▸ YOUR OBJECTIVE
Put all of the data below into a numbered list, one line per item, omitting any blank lines.

▬▬▬

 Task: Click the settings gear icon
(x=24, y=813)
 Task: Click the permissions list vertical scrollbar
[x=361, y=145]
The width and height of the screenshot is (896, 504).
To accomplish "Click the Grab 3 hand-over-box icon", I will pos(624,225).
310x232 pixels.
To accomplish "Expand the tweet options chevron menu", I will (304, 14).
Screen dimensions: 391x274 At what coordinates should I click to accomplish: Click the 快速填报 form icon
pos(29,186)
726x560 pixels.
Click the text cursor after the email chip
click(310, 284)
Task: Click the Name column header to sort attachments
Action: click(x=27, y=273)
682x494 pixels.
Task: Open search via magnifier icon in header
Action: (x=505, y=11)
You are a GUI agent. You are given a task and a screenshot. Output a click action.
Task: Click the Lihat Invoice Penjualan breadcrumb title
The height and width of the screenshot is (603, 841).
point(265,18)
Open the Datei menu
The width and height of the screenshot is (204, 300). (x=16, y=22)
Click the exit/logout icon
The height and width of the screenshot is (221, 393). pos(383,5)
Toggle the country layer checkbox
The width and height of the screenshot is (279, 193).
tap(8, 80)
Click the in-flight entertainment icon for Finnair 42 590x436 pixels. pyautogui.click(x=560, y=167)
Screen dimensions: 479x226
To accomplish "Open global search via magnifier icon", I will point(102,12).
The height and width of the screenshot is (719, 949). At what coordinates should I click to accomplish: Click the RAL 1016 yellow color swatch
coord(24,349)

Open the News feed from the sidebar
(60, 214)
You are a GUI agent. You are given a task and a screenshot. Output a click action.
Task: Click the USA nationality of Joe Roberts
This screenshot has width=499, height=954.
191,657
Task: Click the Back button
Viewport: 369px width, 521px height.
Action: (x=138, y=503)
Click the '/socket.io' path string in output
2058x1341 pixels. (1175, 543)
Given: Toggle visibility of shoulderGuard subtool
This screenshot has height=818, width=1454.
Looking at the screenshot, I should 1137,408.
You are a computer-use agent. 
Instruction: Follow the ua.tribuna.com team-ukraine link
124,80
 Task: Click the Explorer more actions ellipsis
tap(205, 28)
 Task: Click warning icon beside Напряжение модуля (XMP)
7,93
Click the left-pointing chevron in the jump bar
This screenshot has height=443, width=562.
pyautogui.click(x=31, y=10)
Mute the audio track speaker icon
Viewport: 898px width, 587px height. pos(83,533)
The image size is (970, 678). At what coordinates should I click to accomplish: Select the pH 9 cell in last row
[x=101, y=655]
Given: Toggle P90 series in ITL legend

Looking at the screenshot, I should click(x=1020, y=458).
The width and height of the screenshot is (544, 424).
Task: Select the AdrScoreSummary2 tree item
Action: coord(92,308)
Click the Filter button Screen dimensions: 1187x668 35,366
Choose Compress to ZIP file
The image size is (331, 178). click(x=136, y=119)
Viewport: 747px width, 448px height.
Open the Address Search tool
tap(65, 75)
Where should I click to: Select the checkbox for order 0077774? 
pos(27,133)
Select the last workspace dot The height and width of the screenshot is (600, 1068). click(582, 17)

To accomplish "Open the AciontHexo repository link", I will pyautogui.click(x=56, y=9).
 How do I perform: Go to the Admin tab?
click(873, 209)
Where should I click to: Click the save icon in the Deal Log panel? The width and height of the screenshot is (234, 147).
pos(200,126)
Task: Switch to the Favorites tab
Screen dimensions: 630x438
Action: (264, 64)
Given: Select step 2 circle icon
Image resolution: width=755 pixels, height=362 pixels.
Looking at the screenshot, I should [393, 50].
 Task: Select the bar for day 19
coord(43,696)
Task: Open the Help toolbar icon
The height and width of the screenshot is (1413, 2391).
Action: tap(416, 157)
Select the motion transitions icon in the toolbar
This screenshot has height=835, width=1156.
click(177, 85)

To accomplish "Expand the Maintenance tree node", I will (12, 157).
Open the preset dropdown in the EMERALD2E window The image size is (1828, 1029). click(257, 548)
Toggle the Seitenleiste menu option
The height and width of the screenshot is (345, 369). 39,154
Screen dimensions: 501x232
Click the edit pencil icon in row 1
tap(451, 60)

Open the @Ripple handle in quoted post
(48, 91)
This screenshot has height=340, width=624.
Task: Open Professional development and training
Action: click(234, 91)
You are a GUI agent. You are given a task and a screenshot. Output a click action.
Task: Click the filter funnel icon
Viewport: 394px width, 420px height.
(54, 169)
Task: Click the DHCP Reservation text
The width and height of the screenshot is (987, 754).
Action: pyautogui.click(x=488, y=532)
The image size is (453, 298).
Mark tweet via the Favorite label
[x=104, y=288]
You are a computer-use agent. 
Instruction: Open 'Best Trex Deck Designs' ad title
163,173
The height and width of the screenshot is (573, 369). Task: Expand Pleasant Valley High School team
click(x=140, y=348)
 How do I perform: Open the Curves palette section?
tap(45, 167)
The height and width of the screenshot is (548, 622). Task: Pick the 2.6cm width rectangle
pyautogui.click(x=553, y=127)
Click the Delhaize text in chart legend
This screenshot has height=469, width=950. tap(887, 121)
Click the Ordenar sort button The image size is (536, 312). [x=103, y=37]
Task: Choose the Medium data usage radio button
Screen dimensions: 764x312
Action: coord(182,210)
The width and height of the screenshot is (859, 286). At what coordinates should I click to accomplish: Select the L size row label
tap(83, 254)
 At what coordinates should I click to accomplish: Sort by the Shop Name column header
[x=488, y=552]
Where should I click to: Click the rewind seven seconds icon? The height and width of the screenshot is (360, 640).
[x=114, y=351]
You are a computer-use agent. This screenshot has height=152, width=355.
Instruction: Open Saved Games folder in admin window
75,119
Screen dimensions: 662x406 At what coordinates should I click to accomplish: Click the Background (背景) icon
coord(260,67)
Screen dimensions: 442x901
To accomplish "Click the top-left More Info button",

▬▬▬

▸ TASK ANSWER
1.  Task: Click the settings gear icon
2. (x=24, y=813)
3.  Task: Click the permissions list vertical scrollbar
4. [x=361, y=145]
5. The width and height of the screenshot is (896, 504).
6. To accomplish "Click the Grab 3 hand-over-box icon", I will pos(624,225).
7. 310x232 pixels.
8. To accomplish "Expand the tweet options chevron menu", I will (304, 14).
9. Screen dimensions: 391x274 At what coordinates should I click to accomplish: Click the 快速填报 form icon
10. pos(29,186)
11. 726x560 pixels.
12. Click the text cursor after the email chip
13. click(310, 284)
14. Task: Click the Name column header to sort attachments
15. Action: click(x=27, y=273)
16. 682x494 pixels.
17. Task: Open search via magnifier icon in header
18. Action: (x=505, y=11)
19. You are a GUI agent. You are given a task and a screenshot. Output a click action.
20. Task: Click the Lihat Invoice Penjualan breadcrumb title
21. The height and width of the screenshot is (603, 841).
22. point(265,18)
23. Open the Datei menu
24. The width and height of the screenshot is (204, 300). (x=16, y=22)
25. Click the exit/logout icon
26. The height and width of the screenshot is (221, 393). pos(383,5)
27. Toggle the country layer checkbox
28. The width and height of the screenshot is (279, 193).
29. tap(8, 80)
30. Click the in-flight entertainment icon for Finnair 42 590x436 pixels. pyautogui.click(x=560, y=167)
31. Screen dimensions: 479x226
32. To accomplish "Open global search via magnifier icon", I will point(102,12).
33. The height and width of the screenshot is (719, 949). At what coordinates should I click to accomplish: Click the RAL 1016 yellow color swatch
34. coord(24,349)
35. Open the News feed from the sidebar
36. (60, 214)
37. You are a GUI agent. You are given a task and a screenshot. Output a click action.
38. Task: Click the USA nationality of Joe Roberts
39. This screenshot has width=499, height=954.
40. 191,657
41. Task: Click the Back button
42. Viewport: 369px width, 521px height.
43. Action: (x=138, y=503)
44. Click the '/socket.io' path string in output
45. 2058x1341 pixels. (1175, 543)
46. Given: Toggle visibility of shoulderGuard subtool
47. This screenshot has height=818, width=1454.
48. Looking at the screenshot, I should 1137,408.
49. You are a computer-use agent. 
50. Instruction: Follow the ua.tribuna.com team-ukraine link
51. 124,80
52.  Task: Click the Explorer more actions ellipsis
53. tap(205, 28)
54.  Task: Click warning icon beside Напряжение модуля (XMP)
55. 7,93
56. Click the left-pointing chevron in the jump bar
57. This screenshot has height=443, width=562.
58. pyautogui.click(x=31, y=10)
59. Mute the audio track speaker icon
60. Viewport: 898px width, 587px height. pos(83,533)
61. The image size is (970, 678). At what coordinates should I click to accomplish: Select the pH 9 cell in last row
62. [x=101, y=655]
63. Given: Toggle P90 series in ITL legend
64. Looking at the screenshot, I should click(x=1020, y=458).
65. The width and height of the screenshot is (544, 424).
66. Task: Select the AdrScoreSummary2 tree item
67. Action: coord(92,308)
68. Click the Filter button Screen dimensions: 1187x668 35,366
69. Choose Compress to ZIP file
70. The image size is (331, 178). click(x=136, y=119)
71. Viewport: 747px width, 448px height.
72. Open the Address Search tool
73. tap(65, 75)
74. Where should I click to: Select the checkbox for order 0077774? 
75. pos(27,133)
76. Select the last workspace dot The height and width of the screenshot is (600, 1068). click(582, 17)
77. To accomplish "Open the AciontHexo repository link", I will pyautogui.click(x=56, y=9).
78.  How do I perform: Go to the Admin tab?
79. click(873, 209)
80. Where should I click to: Click the save icon in the Deal Log panel? The width and height of the screenshot is (234, 147).
81. pos(200,126)
82. Task: Switch to the Favorites tab
83. Screen dimensions: 630x438
84. Action: (264, 64)
85. Given: Select step 2 circle icon
86. Image resolution: width=755 pixels, height=362 pixels.
87. Looking at the screenshot, I should [393, 50].
88.  Task: Select the bar for day 19
89. coord(43,696)
90. Task: Open the Help toolbar icon
91. The height and width of the screenshot is (1413, 2391).
92. Action: tap(416, 157)
93. Select the motion transitions icon in the toolbar
94. This screenshot has height=835, width=1156.
95. click(177, 85)
96. To accomplish "Expand the Maintenance tree node", I will (12, 157).
97. Open the preset dropdown in the EMERALD2E window The image size is (1828, 1029). click(257, 548)
98. Toggle the Seitenleiste menu option
99. The height and width of the screenshot is (345, 369). 39,154
100. Screen dimensions: 501x232
101. Click the edit pencil icon in row 1
102. tap(451, 60)
103. Open the @Ripple handle in quoted post
104. (48, 91)
105. This screenshot has height=340, width=624.
106. Task: Open Professional development and training
107. Action: click(234, 91)
108. You are a GUI agent. You are given a task and a screenshot. Output a click action.
109. Task: Click the filter funnel icon
110. Viewport: 394px width, 420px height.
111. (54, 169)
112. Task: Click the DHCP Reservation text
113. The width and height of the screenshot is (987, 754).
114. Action: pyautogui.click(x=488, y=532)
115. The image size is (453, 298).
116. Mark tweet via the Favorite label
117. [x=104, y=288]
118. You are a computer-use agent. 
119. Instruction: Open 'Best Trex Deck Designs' ad title
120. 163,173
121. The height and width of the screenshot is (573, 369). Task: Expand Pleasant Valley High School team
122. click(x=140, y=348)
123.  How do I perform: Open the Curves palette section?
124. tap(45, 167)
125. The height and width of the screenshot is (548, 622). Task: Pick the 2.6cm width rectangle
126. pyautogui.click(x=553, y=127)
127. Click the Delhaize text in chart legend
128. This screenshot has height=469, width=950. tap(887, 121)
129. Click the Ordenar sort button The image size is (536, 312). [x=103, y=37]
130. Task: Choose the Medium data usage radio button
131. Screen dimensions: 764x312
132. Action: coord(182,210)
133. The width and height of the screenshot is (859, 286). At what coordinates should I click to accomplish: Select the L size row label
134. tap(83, 254)
135.  At what coordinates should I click to accomplish: Sort by the Shop Name column header
136. [x=488, y=552]
137. Where should I click to: Click the rewind seven seconds icon? The height and width of the screenshot is (360, 640).
138. [x=114, y=351]
139. You are a computer-use agent. This screenshot has height=152, width=355.
140. Instruction: Open Saved Games folder in admin window
141. 75,119
142. Screen dimensions: 662x406 At what coordinates should I click to accomplish: Click the Background (背景) icon
143. coord(260,67)
144. Screen dimensions: 442x901
145. To accomplish "Click the top-left More Info button",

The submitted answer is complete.